How do you know the price is right? 8 Steps to better pricing!
When we think about pricing products or services the first question we often ask is “What should the price be?”. In fact what we should be asking is “Have we addressed all considerations that will determine the correct price?” Pricing is not a matter of getting just one thing right. Proper pricing requires careful and consistent management of a number of issues.
Follow these steps to set the right price and sustain its benefits:
▼ 1. Assess the customers’ perceived value your product or service
Rather than applying a mark up on the product cost, you should first think about how your customers will value the product. Use market research and your sales team to get this information. Using this approach will help you maintain the price level, secure a price premium, improve your margins and increase your market share.
▼ 2. Look for variations in the way customers value your product or service
Customise your products and prices for different customer segments to earn greater profits. A product will often have higher perceived value for an “ideal” customer than it will for an average prospect. How can you spot value variation and opportunities for price customisation? Answer 3 questions:
• Do customers vary in intensity of use?
• Do customers use the product differently?
• Does product performance matters more to some customers even if the application is the same?
▼ 3. Assess customers’ price sensitivity
Price elasticity is what you should pay attention at. This is 1% change in price should trigger 2% change in quantity. If measuring price elasticity is too complex and you do not have enough resources, you can examine the factors influencing price sensitivity in 3 areas: customer economics, customer search and usage an the competitive situation.
▼ 4. Identify an optimal pricing structure
Determine whether to price the individual components of a product or service or a “bundle”. Two important issues to consider when creating a pricing structure is whether to offer quantity discounts and whether to offer bundle pricing.
▼ 5. Consider competitors reactions
Ask yourself how any change in price will affect competitors? What will their first thoughts be when they see the change? What would you do if you were the competition? And can you respond to that action effectively? You must also consider the overall impact of the new price on the industry’s profitability.
▼ 6. Monitor final prices, realised at the transaction level
Pricing terms and conditions can impact the bottom line e.g. discounts for early payments, rebates based on annual volume, rebates based on prices charged to others and negotiated discounts. Analyse the full impact of the pricing programme, measuring and assessing the bottom-line impact.
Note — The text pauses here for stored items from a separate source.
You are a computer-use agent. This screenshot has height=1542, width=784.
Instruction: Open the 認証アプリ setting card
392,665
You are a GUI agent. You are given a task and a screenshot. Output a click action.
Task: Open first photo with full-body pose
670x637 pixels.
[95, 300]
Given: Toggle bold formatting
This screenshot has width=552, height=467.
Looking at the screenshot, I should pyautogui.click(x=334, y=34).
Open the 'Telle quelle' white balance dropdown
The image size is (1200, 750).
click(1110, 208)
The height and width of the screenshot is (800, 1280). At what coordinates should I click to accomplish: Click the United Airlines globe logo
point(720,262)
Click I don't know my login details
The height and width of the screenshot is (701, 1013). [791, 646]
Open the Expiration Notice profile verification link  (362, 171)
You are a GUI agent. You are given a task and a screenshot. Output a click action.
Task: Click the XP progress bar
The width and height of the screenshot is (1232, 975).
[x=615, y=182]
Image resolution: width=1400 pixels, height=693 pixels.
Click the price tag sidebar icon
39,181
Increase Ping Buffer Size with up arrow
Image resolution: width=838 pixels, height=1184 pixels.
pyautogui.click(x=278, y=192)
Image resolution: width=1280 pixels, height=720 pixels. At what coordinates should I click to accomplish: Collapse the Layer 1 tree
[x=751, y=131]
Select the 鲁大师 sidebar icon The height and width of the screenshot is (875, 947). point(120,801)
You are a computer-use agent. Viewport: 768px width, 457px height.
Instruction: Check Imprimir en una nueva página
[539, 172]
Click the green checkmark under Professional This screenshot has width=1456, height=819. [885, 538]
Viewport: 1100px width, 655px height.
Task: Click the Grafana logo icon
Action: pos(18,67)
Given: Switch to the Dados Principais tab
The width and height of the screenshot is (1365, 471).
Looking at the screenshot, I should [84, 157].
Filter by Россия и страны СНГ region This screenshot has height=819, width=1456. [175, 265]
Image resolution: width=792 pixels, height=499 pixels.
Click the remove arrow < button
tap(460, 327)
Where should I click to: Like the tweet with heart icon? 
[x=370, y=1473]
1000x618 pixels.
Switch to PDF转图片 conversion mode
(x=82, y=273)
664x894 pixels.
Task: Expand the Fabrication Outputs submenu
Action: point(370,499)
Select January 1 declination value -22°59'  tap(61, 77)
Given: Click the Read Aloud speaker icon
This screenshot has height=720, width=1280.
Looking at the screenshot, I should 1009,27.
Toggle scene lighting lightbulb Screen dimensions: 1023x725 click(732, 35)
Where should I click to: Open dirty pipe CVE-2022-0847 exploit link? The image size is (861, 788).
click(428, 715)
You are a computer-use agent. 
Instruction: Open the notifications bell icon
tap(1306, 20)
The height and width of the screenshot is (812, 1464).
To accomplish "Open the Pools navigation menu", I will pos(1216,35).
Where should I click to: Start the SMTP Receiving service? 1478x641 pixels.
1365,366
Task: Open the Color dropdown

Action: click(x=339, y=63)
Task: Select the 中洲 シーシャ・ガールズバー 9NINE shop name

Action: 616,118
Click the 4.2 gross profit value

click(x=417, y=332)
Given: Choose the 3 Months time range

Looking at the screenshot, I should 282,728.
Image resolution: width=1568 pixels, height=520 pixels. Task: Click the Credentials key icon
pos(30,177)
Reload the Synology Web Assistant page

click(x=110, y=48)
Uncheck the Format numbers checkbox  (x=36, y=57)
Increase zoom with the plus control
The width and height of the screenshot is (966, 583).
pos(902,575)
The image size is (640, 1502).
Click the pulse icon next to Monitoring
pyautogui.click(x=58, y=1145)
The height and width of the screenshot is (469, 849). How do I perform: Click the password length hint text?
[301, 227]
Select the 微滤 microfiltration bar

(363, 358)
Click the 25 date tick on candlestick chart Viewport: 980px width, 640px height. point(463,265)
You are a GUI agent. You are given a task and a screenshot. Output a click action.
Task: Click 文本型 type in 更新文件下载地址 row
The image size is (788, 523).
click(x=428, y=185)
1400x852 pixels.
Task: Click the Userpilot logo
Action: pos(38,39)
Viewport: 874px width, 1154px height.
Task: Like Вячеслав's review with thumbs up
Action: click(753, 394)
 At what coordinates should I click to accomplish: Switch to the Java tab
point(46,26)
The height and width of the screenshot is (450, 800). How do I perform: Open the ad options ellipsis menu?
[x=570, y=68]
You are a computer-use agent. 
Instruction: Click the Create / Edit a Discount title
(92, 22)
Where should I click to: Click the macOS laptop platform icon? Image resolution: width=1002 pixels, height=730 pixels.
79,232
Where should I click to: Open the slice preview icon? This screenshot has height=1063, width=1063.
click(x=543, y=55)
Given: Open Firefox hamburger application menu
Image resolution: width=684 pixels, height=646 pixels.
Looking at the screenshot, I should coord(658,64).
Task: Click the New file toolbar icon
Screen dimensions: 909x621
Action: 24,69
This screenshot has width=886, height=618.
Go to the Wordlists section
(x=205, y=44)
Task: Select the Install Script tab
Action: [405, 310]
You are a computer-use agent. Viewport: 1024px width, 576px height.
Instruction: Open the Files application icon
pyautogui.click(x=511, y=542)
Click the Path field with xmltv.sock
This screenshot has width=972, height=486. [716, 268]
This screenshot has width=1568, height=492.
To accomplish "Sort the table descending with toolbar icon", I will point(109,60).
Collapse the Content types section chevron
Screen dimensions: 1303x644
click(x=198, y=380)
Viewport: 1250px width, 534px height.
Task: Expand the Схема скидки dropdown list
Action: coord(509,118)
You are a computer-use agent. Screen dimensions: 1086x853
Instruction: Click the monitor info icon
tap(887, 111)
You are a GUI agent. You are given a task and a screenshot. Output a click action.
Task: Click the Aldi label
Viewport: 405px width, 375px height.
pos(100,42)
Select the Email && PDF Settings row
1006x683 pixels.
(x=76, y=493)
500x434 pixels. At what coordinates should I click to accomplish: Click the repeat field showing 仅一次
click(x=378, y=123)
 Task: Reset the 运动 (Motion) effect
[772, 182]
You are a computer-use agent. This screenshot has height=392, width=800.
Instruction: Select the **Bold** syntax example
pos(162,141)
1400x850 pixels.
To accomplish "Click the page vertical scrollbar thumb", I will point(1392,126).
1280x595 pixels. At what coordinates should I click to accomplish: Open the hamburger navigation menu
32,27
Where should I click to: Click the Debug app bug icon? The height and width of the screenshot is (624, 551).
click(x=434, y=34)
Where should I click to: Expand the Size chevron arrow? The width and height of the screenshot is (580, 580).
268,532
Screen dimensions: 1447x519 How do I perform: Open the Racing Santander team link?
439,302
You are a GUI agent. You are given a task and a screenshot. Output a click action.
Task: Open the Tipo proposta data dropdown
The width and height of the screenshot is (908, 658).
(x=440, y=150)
▼ 7. Assess customers’ emotional response
Consider the long term effects of customers emotional response and the short-term economic outcome. Use simple market research procedures to assess customer reaction in terms of both perceived fairness an purchase intention.
▼ 8. Analyse whether the returns are worth the cost to serve
Some accounts demand product customisation, just-in-time delivery, small order quantities etc. at the same time they are paying late, negotiating price aggressively, taking discounts that have not been earned. These accounts, called strategic accounts get a lot more then what they pay for. Weigh up the costs and the benefits of having these accounts or start charging premium.
An effective pricing process can’t be created or implemented overnight. This does not mean it cannot be achieved. All it takes is getting lots of little things right and staying on top of this process to ensure improvements are sustainable.